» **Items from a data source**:
==========
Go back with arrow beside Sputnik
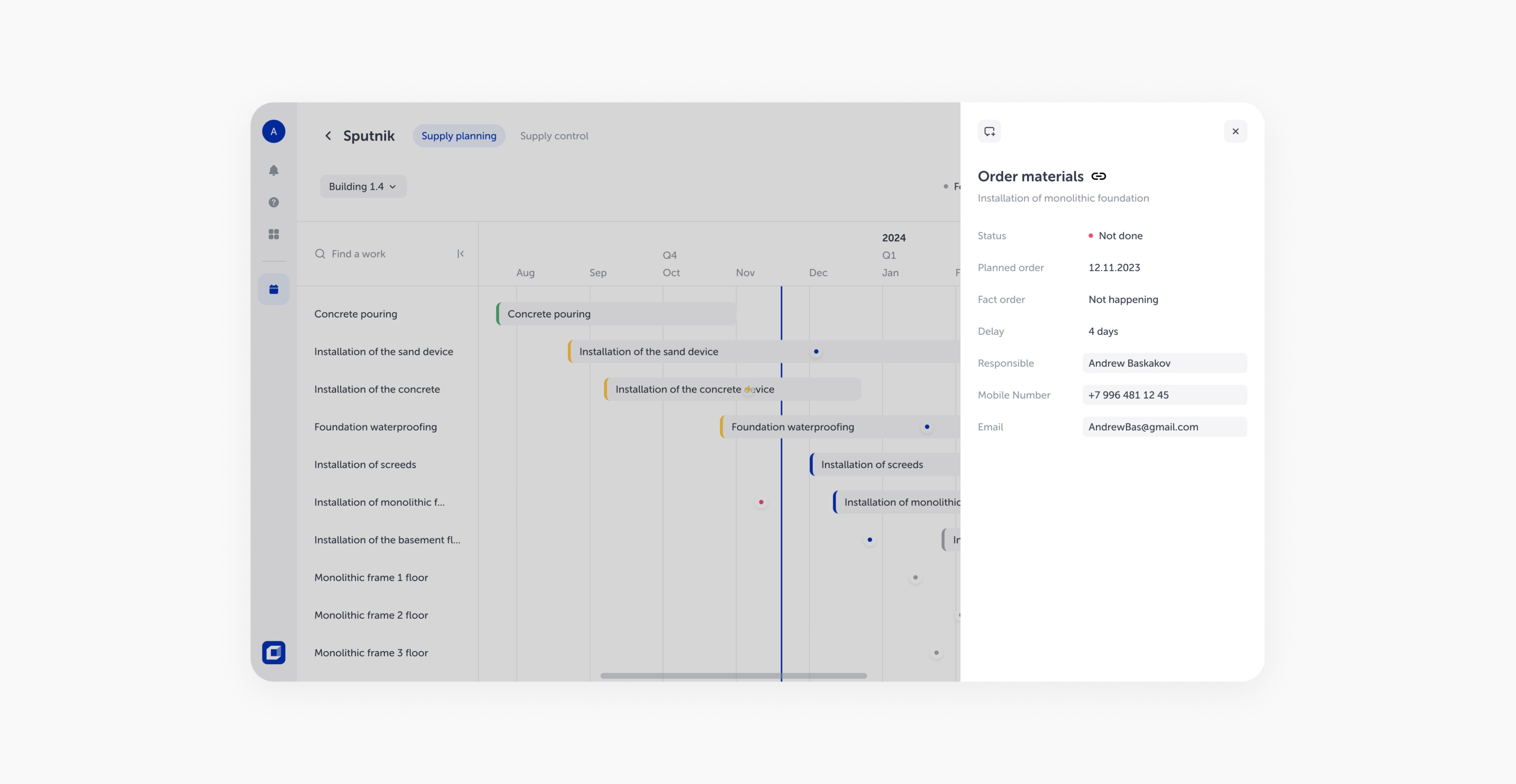This screenshot has width=1516, height=784. coord(328,136)
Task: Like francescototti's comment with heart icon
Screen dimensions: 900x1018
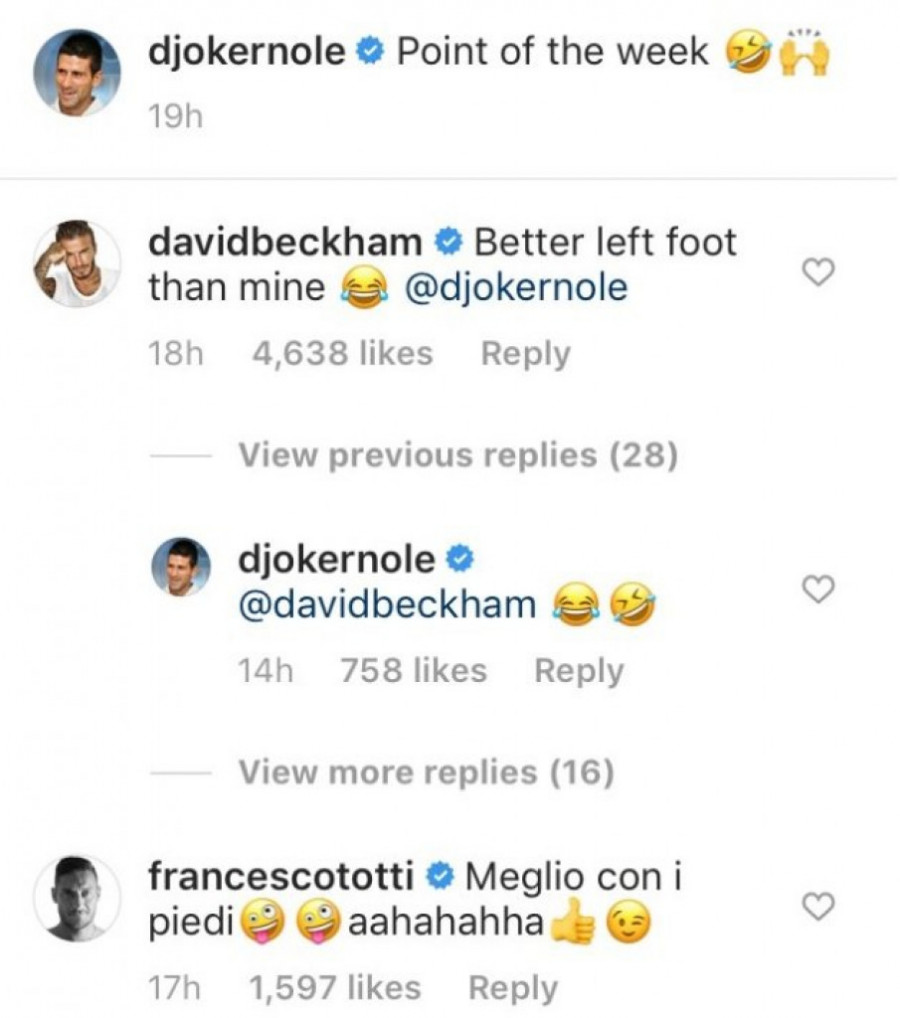Action: 819,907
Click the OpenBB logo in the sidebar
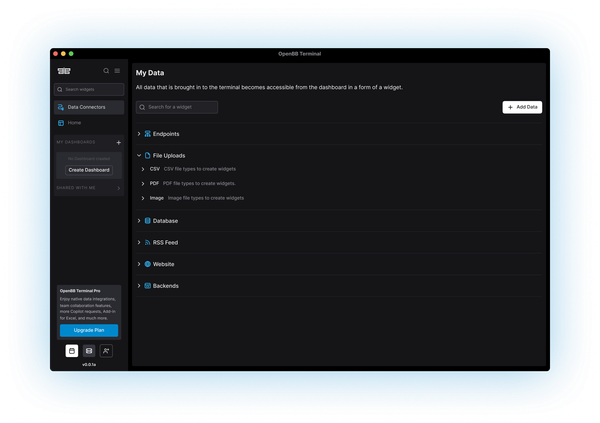 pyautogui.click(x=63, y=71)
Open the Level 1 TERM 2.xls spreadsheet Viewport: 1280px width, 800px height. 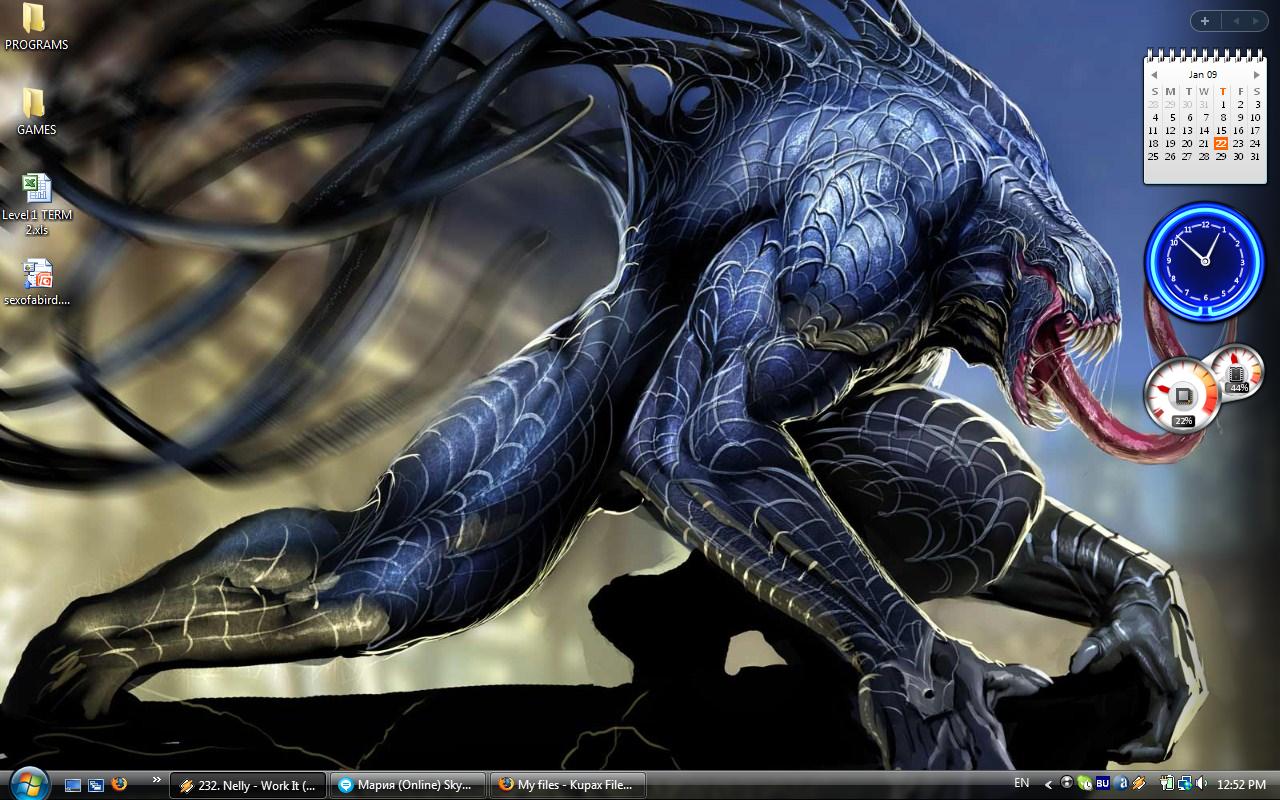34,190
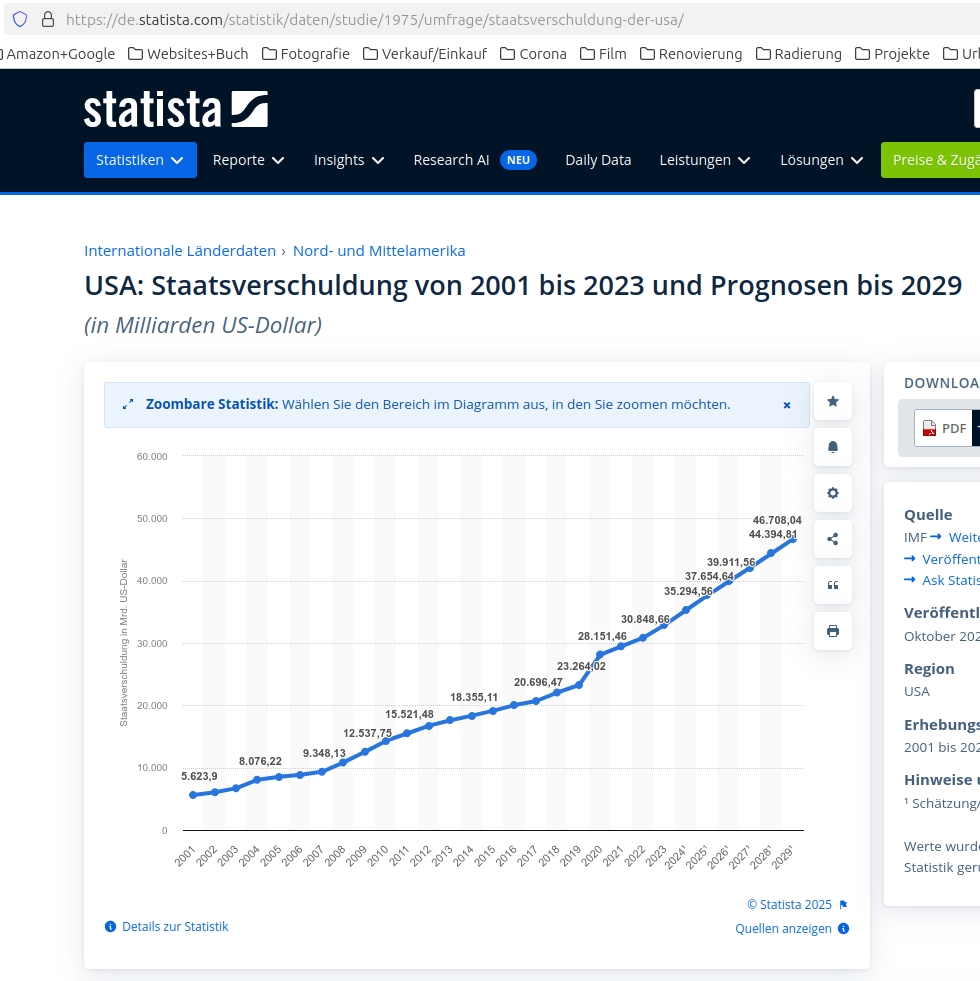Open the Leistungen menu
Screen dimensions: 980x981
click(x=704, y=160)
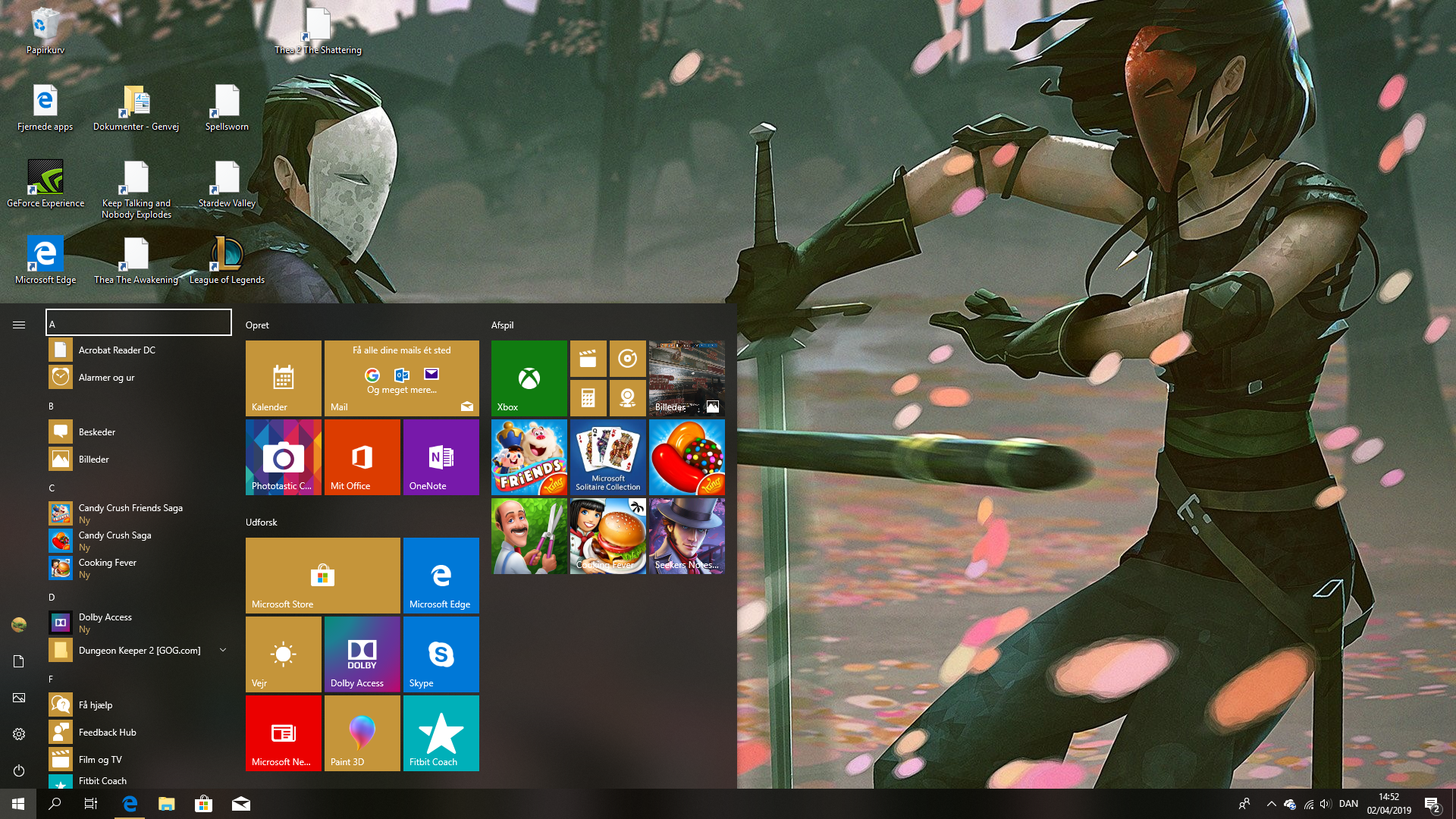Open the Microsoft Store tile
The height and width of the screenshot is (819, 1456).
coord(322,575)
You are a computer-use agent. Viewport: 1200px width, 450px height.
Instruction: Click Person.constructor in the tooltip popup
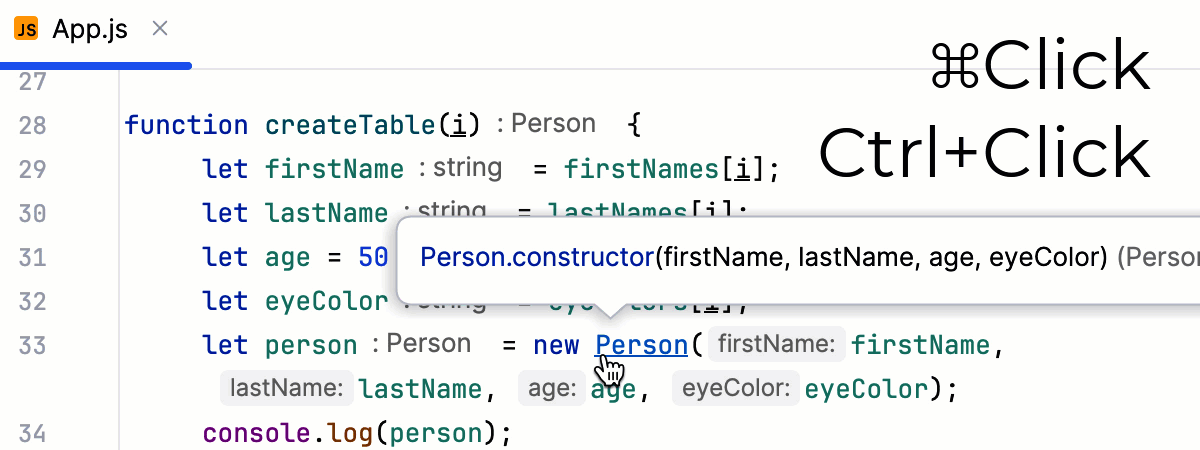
==========
» **Exercise**:
Please repeat the items from the line with "Task: Like francescototti's" to the line with "pyautogui.click(x=63, y=71)", including both of those lines. Leave the pictures out of your answer.

» **Written reply**:
Task: Like francescototti's comment with heart icon
Screen dimensions: 900x1018
Action: 819,907
Click the OpenBB logo in the sidebar
 pyautogui.click(x=63, y=71)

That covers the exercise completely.